Yes, San Diego is also teeming with homeless folks of all stripes. During the day, the homeless are not so obvious. They are up, moving around the city, mixing in, shopping, drinking coffee, shifting their meager belongings from one alcove to the bushes beside the train that runs to San Ysidro. In the morning and at night, though, they are as obvious as fire hydrants, and perhaps as numerous as traffic signals. No avoiding them, no way not to notice them. The vast majority are quiet, polite, and keep to themselves. At night, some might sing, or play songs on their acoustic guitar. San Diego is an international town. Walk the streets anytime, day or night, and no telling what language you’ll hear, Portuguese, German, French, German, Swahili, Chinese, German. Seems like San Diego is popular with Germans. Some visitors seem off-put by the poverty and homeless. I can see it when Dad pushes his kids past the skinny old guy in the dirty Army-green jacket, or the family which hurries past the jabbering old woman whose eyes don’t look in the same direction. And even with the odd contrast of wealthy Europeans against the decrepitude of beautiful San Diego I still think San Diego is a great conference town.

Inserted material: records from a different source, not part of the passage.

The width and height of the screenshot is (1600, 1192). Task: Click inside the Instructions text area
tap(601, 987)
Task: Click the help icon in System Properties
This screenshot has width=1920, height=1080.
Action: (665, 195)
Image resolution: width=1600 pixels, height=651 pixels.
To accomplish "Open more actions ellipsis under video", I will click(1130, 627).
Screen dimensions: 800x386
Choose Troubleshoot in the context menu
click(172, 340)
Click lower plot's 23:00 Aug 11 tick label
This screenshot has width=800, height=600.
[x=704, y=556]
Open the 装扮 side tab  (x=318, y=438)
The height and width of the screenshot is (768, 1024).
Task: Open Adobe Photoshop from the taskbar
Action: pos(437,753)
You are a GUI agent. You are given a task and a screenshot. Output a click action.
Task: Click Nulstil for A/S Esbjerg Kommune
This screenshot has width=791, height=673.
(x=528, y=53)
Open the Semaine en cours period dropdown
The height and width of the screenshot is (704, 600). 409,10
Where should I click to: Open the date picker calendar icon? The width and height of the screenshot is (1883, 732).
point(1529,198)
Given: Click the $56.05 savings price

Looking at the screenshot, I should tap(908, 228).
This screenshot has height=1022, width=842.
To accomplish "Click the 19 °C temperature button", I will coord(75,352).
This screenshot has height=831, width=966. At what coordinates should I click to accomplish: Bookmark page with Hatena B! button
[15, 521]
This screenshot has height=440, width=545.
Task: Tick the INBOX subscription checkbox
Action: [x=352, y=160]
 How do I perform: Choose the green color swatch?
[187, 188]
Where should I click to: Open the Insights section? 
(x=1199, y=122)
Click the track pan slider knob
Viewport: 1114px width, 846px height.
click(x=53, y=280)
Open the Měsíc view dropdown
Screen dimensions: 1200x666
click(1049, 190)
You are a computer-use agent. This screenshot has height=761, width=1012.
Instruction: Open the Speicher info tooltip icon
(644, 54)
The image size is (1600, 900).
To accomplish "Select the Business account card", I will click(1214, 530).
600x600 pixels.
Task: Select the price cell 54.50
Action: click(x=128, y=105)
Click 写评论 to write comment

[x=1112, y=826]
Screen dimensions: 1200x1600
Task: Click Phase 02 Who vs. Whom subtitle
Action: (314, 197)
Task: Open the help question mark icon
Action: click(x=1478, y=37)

Opening the windows in my hotel room is the best part of any trip for me. No, not for the air, though San Diego air temperatures are precisely what most people set their air conditions at. No, I open the windows to absorb the city sounds. The muted hum of San Diego’s evening rhythms I find soothing. Right now, a woman sings, her lilting tremolo vocals reach my fourth floor room. I can’t really make out the lyrics or the tune. Some guys laugh over some shared story I couldn’t hear. A car peels out. A San Diego transit bus powers up E St. The valets mutter. But a hum like an electrical transformer, like when your working under a flourescent workshop light, is right there under every other sound, and you may not even be aware of it but if it were to stop, go silent, then you would notice. That winter quiet which only comes around after a snowfall and power loss. Saturday night, girls laughing and clattering of their high-heeled shoes made tonights sounds seem acapella. Saturday night had the percussion of taxi doors slamming shut. Not so much percussion tonight, just a girl doing a passable Jewel. The city sounds make San Diego a great conference town.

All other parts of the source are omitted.